Saturday 2 February 2019

kyoto


      So from the farthest point on our trip we retraced our route as far as Kyoto. The station features a vast concourse matching Grand Central or Milan in scale, a futurist edifice designed by Hiroshi Mara and opened in 1997 with a 15 storey high barrel vault, and escalators going up and up to the sky. Like most of these Japanese rail hubs, the building incorporates a department store, shopping mall, restuarants and much more. We stayed in the 500 room Granvia Hotel there (we also stayed in station hotels in Nagasaki and Hiroshima, much the best way as these are also subway/tram/bus hubs so easy on arrival and for getting around the city). The hotel has all the self-confidcne and busy-ness of the best city hotels, with bellhops buzzing around, endless bowing functionaries (although their only function seemed to be bowing) and visitors from around the world coming and going.
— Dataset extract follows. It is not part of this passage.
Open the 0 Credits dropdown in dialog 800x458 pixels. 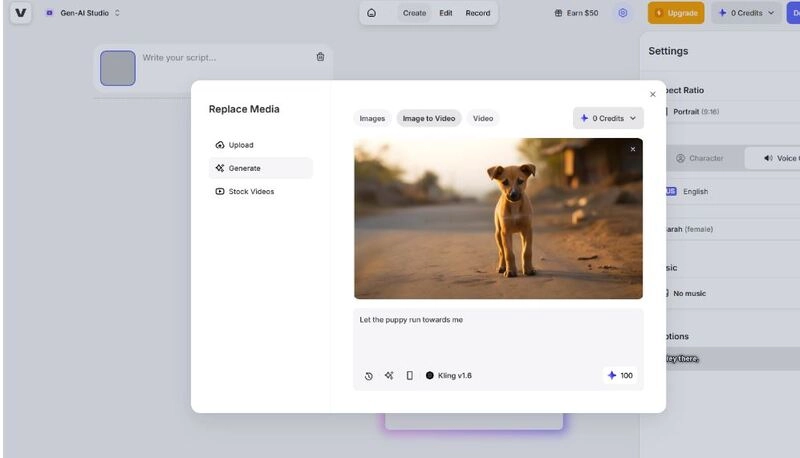pyautogui.click(x=608, y=118)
     Kyoto was a city that grew on us over the days we spent there. There are wide boulevards but also a grid of narrow lanes, full of overhead wires and tiny businesses, and even tinier houses, all individual in design (you never see a terrace of identical units) and crammed in cheek by jowl, often with another house built on the land behind and accessed by a tiny passage. You could call it ugly, but it felt lived-in and even cute. The tiny houses mostly have a tiny car space with a tiny boxy car. These almost cartoonish vehicles are unique to Japan and very popular. The Nissan N-box is the country's best selling car. To the east of the city, particularly the Gion district, the houses are older, traditional timber stuctures. We wandered around after dark and although it's now rather touristy, its narrow dimly lit lanes, busy, gleaming Shinto shrines, and Japanese visitors in hired kimonos made gave a flavour of old Kyoto.
     As the former capital, until the 1860s, Kyoto has plenty of historic sites and we visited some of the most famous. The Higashi (eastern) Hongan-ji temple of a Buddhist sect is one of the world's biggest timber buildings and really is on a massive scale, with a calm, hushed interior that contrasts to the hubbub of Shinto shrines. The Imperial palace gardens are also huge, with wide gravel walkways, friendly herons and the forbidding walls of the palace itself. It contrasts with Nijo-jo, the double moated castle of the Shoguns. Here we visited the lavish audience chambers, splendid but fragile, all wood and paper sliding screens with wonderful wall paintings of tigers and wild landscapes; and numbing to our bare feet on this brilliantly sunny but chilly day.
     Further afield we visited the Fushimi Inari-taisha shrine – at the foot of the mountain, it features thousands of torii gates framing the paths up the hillside and through bamboo forests. We were also lucky enough to visit the Katsura imperial villa, a modest retreat designed for moon-viewing, with elaborate gardens and tea houses for each season.
     Finally, we went to the railway museum. Although not train buffs we found this fascinating. Early steam trains through to the first shinkansen are on display, and it has what must be the world's biggest model train set.